Consumer Confusion Ahead

Get ready for the kind of pitches you're used to from phone wars.

While electric deregulation may sound appealing - with its prospect of lower rates - in practice it could prove bewildering.

You've been through the telephone wars that fill your mailbox with confetti and your dinner hour with sales pitches from people selling low long-distance rates.

Choosing electricity providers promises to be at least as confusing, but less financially rewarding. Where the phone wars slashed your bill, electric deregulation may offer only marginal savings.

To ensure that the change puts some change in consumers' pockets, some of the first states to deregulate, such as Massachusetts and California, are mandating rate cuts of 10 percent or more (see list of state activity, left).

But as such mandates are phased out during a transition period dictated by the states, some consumer advocates predict rate cuts will stall - at least in the short term.

"The reality is, there is not going to be anything cheaper available for residential and small business customers," says Rob Sargent of the Massachusetts Public Interest Research Group (MassPIRG) in Boston.

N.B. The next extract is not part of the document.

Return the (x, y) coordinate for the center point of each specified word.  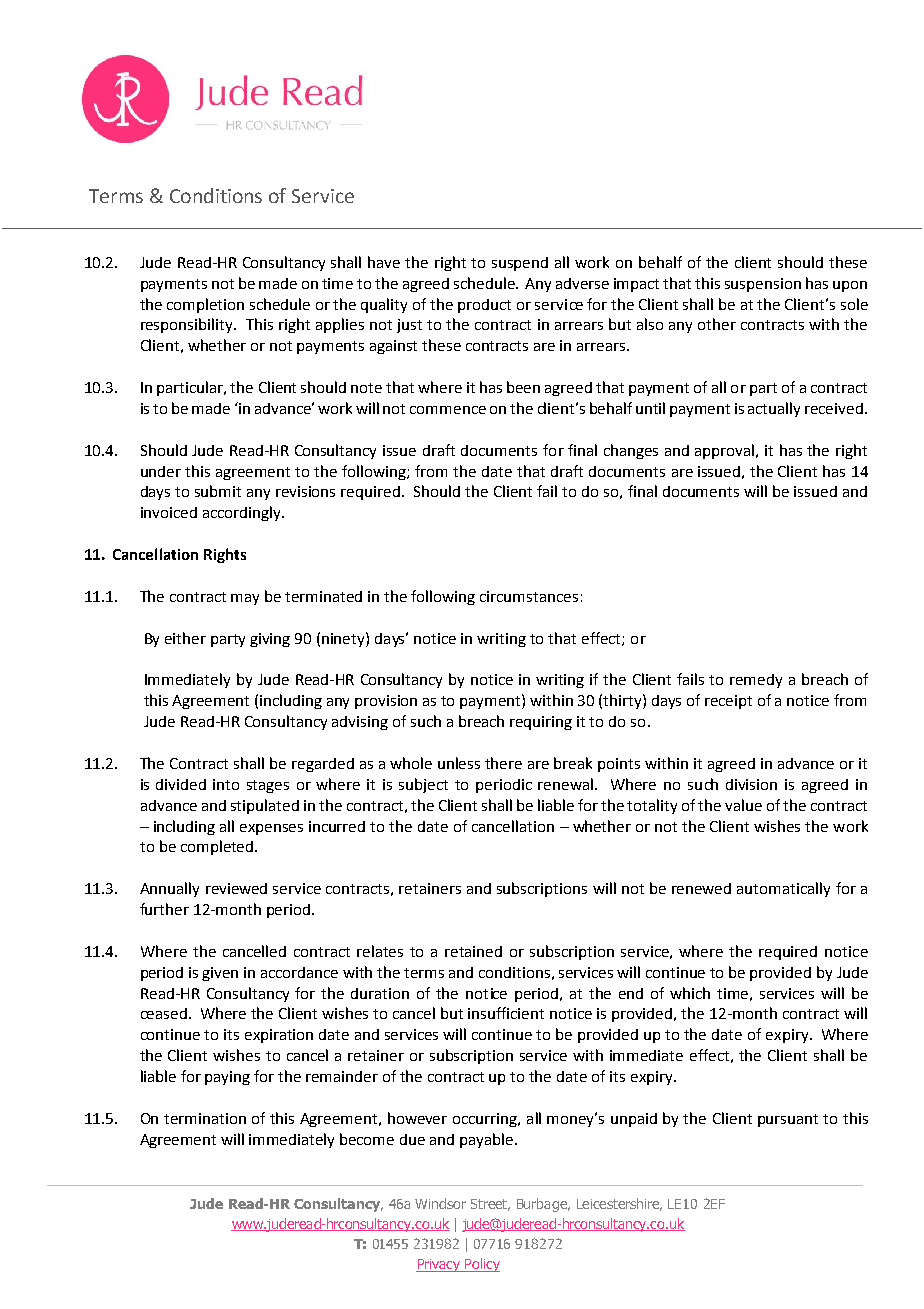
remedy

One reason: Power generation, the part of your power bill that's being opened up to free-market competition, accounts for less than 20 percent of a typical residential bill.

The bigger costs are for transmission and distribution - and that part of your bill will still be set under the old regulated-monopoly rules.

So, even if new power providers cut in generating costs by 10 percent, it will shave less than 2 percent off your total bill.

Nobody knows for sure how the prices will shake out. And they will vary by region.

What is certain is that more and more Americans will be besieged with offers. Some companies may bundle electric power with Internet service or frequent-flier miles or cash back, for instance.

In California, some new electric-service providers offer "green energy" - power produced mostly from hydro, wind, and solar sources - at a premium price.

Users should be cautious of such claims.

Just because you sign up with a company that offers environmental energy production doesn't mean that's where the electrons come from when you turn on your toaster.

Therein lies the confusion.

Officials admit it's impossible to know what power comes from what sources.

"It's more like owning an environmental mutual fund," says Linda Sherry of Consumer Action, a San Francisco-based watchdog group. Your money supports the environmental cause, but perhaps indirectly.

In most states, electric bills will have a section labeled something like "competition transition cost." This will pay for investments utilities made in unprofitable nuclear and other power plants.

Old rules made utilities responsible for providing enough power to meet peak demand at any cost, and these plants arguably made sense. But they add up to as much as 40 percent of current electric bills. And it will take as long as 10 years to pay for them.

The one state that refused to reimburse utilities for these debts, New Hampshire, has seen its deregulation efforts stymied in court.

To get lower rates, consumers could turn to "power brokers," wholesalers who combine small power users into groups large enough to negotiate discounts. Apartments in a building or houses in a neighborhood could use these middlemen. And while individuals could choose another provider, the power brokers will likely offer the lowest rates.

Another strategy, Ms. Sherry recommends, is finding companies that offer lower rates for off-peak usage.

It's too early to know what advice to give consumers, Sherry says. But consumer groups will be paying close attention to states that implement deregulation first.